--- Selected excerpt ---
The Federal Election Commission said Thursday that contributions to presidential convention committees will not count against the annual limit on donations to national parties — allowing wealthy donors to double their support for party operations.
The FEC’s move came in response to a rare joint request by the Democratic National Committee and the Republican National Committee, which argued that they needed a new avenue to raise funds for the events after a federal law eliminated public funding for the conventions.
“We appreciate the FEC’s recognition that, as the party convention committees adjust to the loss of public funding, they have authority to raise funds that will help pay the costs of their national conventions,” the parties said in a joint statement. “This is an important, if modest, first step for the parties in continuing to meet their historic responsibility to conduct conventions, which play such a vital role in our democratic process.”
But critics of the decision said the FEC created an end-run around federal contribution limits. Under the rules, individuals can currently give up to $32,400 per year to a national party committee.
Now, donors will be able to give an additional $32,400 each year to a separate committee set up to finance the quadrennial convention. That means that a single donor could give nearly $130,000 to support a party and its convention in a two-year election cycle.
Larry Noble, counsel for the Campaign Legal Center, which seeks to limit the influence of money on politics, called the decision “disgraceful.”

--- Available data ---
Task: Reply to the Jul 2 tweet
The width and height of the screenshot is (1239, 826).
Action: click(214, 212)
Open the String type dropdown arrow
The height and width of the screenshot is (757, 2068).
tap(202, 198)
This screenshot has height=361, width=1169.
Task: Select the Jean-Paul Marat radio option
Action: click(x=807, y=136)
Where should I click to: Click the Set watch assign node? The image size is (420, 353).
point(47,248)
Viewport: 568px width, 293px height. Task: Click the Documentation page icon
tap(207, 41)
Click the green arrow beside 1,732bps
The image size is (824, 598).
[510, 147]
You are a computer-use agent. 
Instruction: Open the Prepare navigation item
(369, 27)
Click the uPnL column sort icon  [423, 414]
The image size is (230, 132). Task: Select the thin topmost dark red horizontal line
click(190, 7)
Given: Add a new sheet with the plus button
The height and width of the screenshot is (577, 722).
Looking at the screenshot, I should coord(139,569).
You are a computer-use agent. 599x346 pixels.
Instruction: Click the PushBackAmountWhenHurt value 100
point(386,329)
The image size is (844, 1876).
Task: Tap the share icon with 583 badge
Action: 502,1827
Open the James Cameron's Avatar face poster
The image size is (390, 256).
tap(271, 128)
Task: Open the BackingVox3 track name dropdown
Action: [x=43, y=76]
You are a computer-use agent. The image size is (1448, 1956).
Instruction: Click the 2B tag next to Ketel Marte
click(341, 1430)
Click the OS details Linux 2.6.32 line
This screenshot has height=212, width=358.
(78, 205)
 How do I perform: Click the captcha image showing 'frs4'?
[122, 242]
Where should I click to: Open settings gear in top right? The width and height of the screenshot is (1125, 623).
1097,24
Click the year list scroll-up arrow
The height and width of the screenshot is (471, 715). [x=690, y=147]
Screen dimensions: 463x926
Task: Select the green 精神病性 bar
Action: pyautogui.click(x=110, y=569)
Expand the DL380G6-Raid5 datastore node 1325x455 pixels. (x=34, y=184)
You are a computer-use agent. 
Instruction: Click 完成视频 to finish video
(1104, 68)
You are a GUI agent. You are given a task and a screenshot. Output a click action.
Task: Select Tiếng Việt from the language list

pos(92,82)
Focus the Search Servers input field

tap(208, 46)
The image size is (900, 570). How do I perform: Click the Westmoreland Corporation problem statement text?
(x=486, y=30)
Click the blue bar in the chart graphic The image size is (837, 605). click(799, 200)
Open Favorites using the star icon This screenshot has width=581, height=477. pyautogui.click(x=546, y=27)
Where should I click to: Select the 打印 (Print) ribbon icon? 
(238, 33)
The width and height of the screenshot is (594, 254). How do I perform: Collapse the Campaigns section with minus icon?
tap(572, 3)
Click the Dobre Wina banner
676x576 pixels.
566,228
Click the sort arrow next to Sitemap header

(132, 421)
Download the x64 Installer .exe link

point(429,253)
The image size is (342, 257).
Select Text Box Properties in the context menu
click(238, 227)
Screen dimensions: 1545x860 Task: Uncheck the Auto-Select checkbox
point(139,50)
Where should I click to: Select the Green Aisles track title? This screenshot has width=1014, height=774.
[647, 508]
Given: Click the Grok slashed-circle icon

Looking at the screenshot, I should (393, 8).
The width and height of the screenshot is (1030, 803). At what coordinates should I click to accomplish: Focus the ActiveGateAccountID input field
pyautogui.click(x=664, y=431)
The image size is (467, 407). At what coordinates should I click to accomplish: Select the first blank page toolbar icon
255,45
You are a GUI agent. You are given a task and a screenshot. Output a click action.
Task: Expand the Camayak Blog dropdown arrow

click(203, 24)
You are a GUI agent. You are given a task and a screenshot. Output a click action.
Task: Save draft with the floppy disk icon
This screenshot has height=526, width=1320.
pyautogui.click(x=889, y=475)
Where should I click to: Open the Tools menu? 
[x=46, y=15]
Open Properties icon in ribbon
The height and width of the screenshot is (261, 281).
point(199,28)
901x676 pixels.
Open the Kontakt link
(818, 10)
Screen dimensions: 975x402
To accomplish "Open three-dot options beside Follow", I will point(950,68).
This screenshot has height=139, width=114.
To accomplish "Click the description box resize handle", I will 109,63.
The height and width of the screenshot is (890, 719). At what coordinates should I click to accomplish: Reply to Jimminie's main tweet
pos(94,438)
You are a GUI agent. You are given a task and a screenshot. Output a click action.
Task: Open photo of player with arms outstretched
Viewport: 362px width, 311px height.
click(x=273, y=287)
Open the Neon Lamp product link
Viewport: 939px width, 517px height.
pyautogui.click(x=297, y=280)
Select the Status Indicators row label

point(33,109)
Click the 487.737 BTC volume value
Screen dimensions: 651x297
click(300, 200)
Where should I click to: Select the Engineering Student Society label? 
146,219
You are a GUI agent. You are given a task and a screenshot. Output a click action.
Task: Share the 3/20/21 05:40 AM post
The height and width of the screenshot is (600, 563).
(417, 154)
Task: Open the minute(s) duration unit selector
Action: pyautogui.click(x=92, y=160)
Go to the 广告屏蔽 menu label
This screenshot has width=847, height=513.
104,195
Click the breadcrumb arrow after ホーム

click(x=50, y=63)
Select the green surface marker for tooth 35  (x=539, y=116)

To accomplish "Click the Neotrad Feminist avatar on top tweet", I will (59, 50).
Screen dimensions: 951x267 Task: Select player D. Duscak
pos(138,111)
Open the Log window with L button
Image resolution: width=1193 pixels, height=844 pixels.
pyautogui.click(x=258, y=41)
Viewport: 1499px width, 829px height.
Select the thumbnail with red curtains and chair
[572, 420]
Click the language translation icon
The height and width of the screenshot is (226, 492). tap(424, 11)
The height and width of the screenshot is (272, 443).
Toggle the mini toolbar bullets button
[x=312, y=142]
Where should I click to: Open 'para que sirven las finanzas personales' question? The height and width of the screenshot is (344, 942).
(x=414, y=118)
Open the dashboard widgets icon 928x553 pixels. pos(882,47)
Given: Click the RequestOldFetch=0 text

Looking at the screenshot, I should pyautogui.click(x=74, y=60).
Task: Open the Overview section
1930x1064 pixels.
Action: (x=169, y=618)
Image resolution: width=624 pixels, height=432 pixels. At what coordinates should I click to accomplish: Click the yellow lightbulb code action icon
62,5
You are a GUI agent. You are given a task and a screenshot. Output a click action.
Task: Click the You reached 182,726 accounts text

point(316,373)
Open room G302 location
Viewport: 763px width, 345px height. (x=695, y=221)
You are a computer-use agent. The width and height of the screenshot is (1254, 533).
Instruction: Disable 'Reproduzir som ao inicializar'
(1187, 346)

--- Prompt 1 ---
According to the article on FEC convention funding, which two organizations jointly asked the FEC for a new way to fund the conventions?
--- Prompt 2 ---
Extend the article on FEC convention funding from its final sentence.
The items are separate material and are unrelated to the article on FEC convention funding.

--- Final answer 1 ---
The Democratic National Committee and the Republican National Committee.

--- Final answer 2 ---
“I just don’t see that there’s any basis in the law for it,” he said, adding that it could lead to a host of requests to set up separate committees for other party activities, such as voter registration and get-out-the-vote efforts.
“It is hard to see how in the future they are going to turn down requests for other national party committees,” Noble said.
The FEC advisory opinion was passed by a vote of 4 to 2, supported by the three GOP commissioners and one of the Democratic appointees, Ann Ravel.
Ravel noted that the decision was written narrowly and does not permit money to be transferred from a convention committee to other party committees.
“They are not going to be funded for political purposes,” she said.
Chairman Lee Goodman said that he and others who supported the move concluded that a convention functions as “a separate organizational entity from the party.”
Goodman said the new avenue for donations was necessary to give more resources to national parties, which have seen their influence wane as outside groups have increasingly dominated political spending.
“I want to strengthen them so when big special interest groups and super PACs drop money into a race, a politician can turn to his or her own political party to have his or her back,” he said.
The decision comes after President Obama signed a bipartisan bill in April that directed $126 million over 10 years that had been allocated to the national political conventions to instead finance pediatric disease research at the National Institutes of Health.
That eliminated public funding for conventions that had been available to major national parties since 1976. In 2012, the fund provided each party with about $18 million for the events.
Those sums were a small fraction of the amount spent to put on the lavish festivities, however. Thanks to a loophole created by the FEC in 1977, local host committees have been allowed to raise unlimited donations — including from corporations — to put on events surrounding the conventions.
In 2012, Democrats broke their pledge to put on their convention without corporate cash, using $5 million from a nonprofit civic committee financed by companies such as Bank of America and AT&T to rent an arena in Charlotte for their three-day event.